Reproduce the data below word for word.

Stored records:

►

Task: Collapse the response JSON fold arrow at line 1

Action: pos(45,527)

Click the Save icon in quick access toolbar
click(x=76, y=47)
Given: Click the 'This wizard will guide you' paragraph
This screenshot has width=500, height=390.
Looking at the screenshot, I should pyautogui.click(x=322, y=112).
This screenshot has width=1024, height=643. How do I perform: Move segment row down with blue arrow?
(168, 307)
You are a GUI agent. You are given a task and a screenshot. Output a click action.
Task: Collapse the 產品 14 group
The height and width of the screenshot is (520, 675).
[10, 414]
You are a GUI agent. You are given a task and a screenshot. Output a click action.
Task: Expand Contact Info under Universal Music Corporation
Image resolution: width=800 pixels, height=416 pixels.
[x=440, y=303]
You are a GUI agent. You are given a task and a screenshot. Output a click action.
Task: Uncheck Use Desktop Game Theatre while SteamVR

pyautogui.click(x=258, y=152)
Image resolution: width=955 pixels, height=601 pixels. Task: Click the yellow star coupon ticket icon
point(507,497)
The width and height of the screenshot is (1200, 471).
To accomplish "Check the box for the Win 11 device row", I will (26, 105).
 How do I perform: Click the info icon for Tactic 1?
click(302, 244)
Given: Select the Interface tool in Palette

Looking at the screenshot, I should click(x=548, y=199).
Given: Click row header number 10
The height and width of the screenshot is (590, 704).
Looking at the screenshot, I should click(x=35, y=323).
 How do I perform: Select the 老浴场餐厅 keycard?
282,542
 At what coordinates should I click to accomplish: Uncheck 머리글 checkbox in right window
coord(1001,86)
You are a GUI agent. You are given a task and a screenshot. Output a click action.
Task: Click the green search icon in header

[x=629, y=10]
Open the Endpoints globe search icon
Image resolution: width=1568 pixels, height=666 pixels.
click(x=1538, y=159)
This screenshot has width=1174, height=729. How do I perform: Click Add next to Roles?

◄

**Result below**
Task: Collapse the response JSON fold arrow at line 1

Action: pos(45,527)

Click the Save icon in quick access toolbar
click(x=76, y=47)
Given: Click the 'This wizard will guide you' paragraph
This screenshot has width=500, height=390.
Looking at the screenshot, I should pyautogui.click(x=322, y=112).
This screenshot has width=1024, height=643. How do I perform: Move segment row down with blue arrow?
(168, 307)
You are a GUI agent. You are given a task and a screenshot. Output a click action.
Task: Collapse the 產品 14 group
The height and width of the screenshot is (520, 675).
[10, 414]
You are a GUI agent. You are given a task and a screenshot. Output a click action.
Task: Expand Contact Info under Universal Music Corporation
Image resolution: width=800 pixels, height=416 pixels.
[x=440, y=303]
You are a GUI agent. You are given a task and a screenshot. Output a click action.
Task: Uncheck Use Desktop Game Theatre while SteamVR

pyautogui.click(x=258, y=152)
Image resolution: width=955 pixels, height=601 pixels. Task: Click the yellow star coupon ticket icon
point(507,497)
The width and height of the screenshot is (1200, 471).
To accomplish "Check the box for the Win 11 device row", I will (26, 105).
 How do I perform: Click the info icon for Tactic 1?
click(302, 244)
Given: Select the Interface tool in Palette

Looking at the screenshot, I should click(x=548, y=199).
Given: Click row header number 10
The height and width of the screenshot is (590, 704).
Looking at the screenshot, I should click(x=35, y=323).
 How do I perform: Select the 老浴场餐厅 keycard?
282,542
 At what coordinates should I click to accomplish: Uncheck 머리글 checkbox in right window
coord(1001,86)
You are a GUI agent. You are given a task and a screenshot. Output a click action.
Task: Click the green search icon in header

[x=629, y=10]
Open the Endpoints globe search icon
Image resolution: width=1568 pixels, height=666 pixels.
click(x=1538, y=159)
This screenshot has width=1174, height=729. How do I perform: Click Add next to Roles?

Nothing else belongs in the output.